Task instructions
Write the lines below as a JSON list of strings with one string per line, and omit any blank lines. Leave the pictures out of the answer.

Records for the task start

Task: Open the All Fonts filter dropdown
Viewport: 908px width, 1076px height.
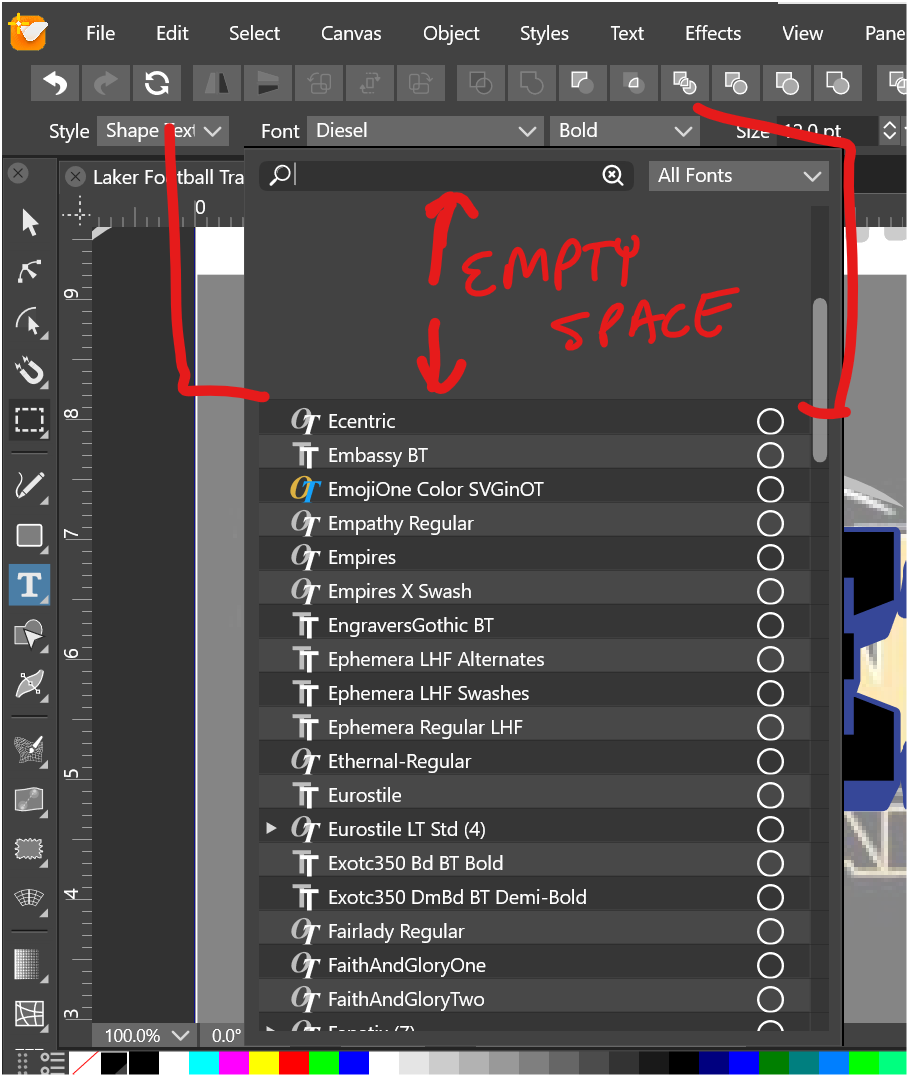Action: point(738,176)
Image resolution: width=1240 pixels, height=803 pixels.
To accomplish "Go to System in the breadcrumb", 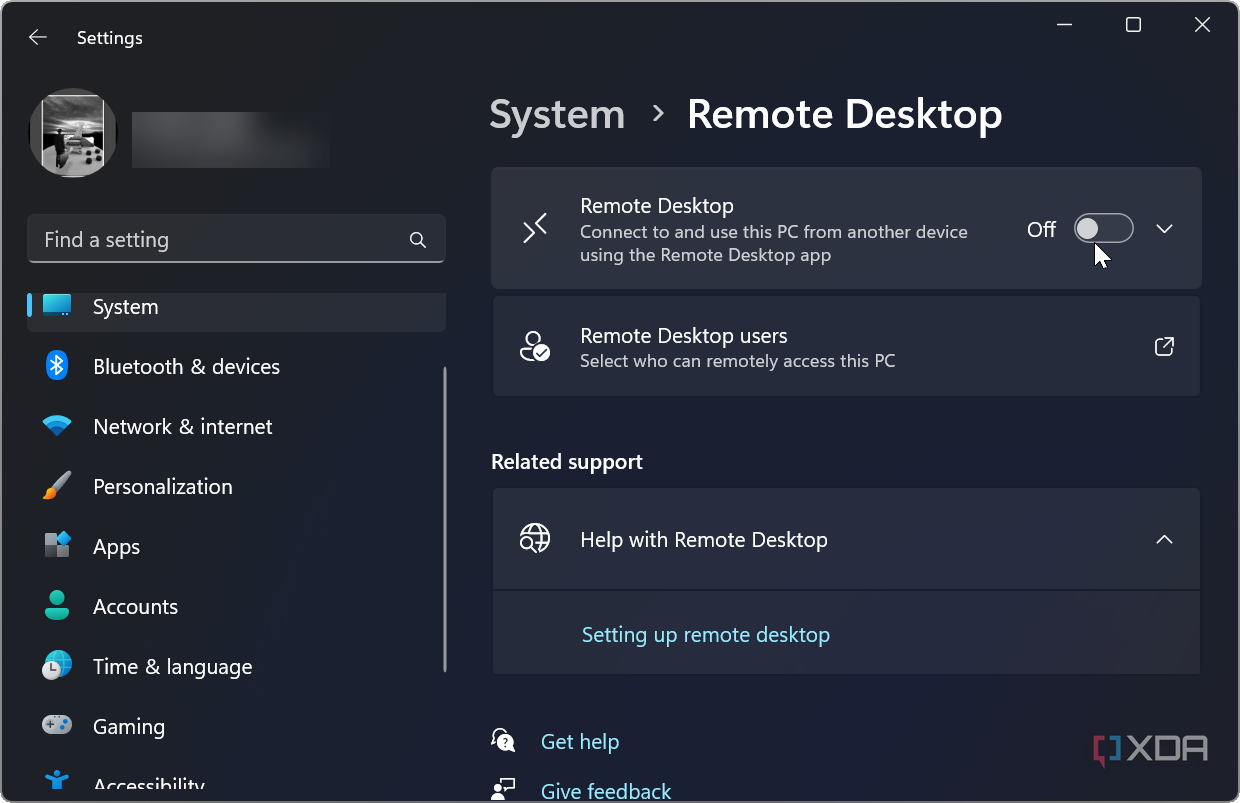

Records for the task end

Reply to the exercise
[
  "Task: Open the All Fonts filter dropdown",
  "Viewport: 908px width, 1076px height.",
  "Action: point(738,176)",
  "Image resolution: width=1240 pixels, height=803 pixels.",
  "To accomplish \"Go to System in the breadcrumb\", "
]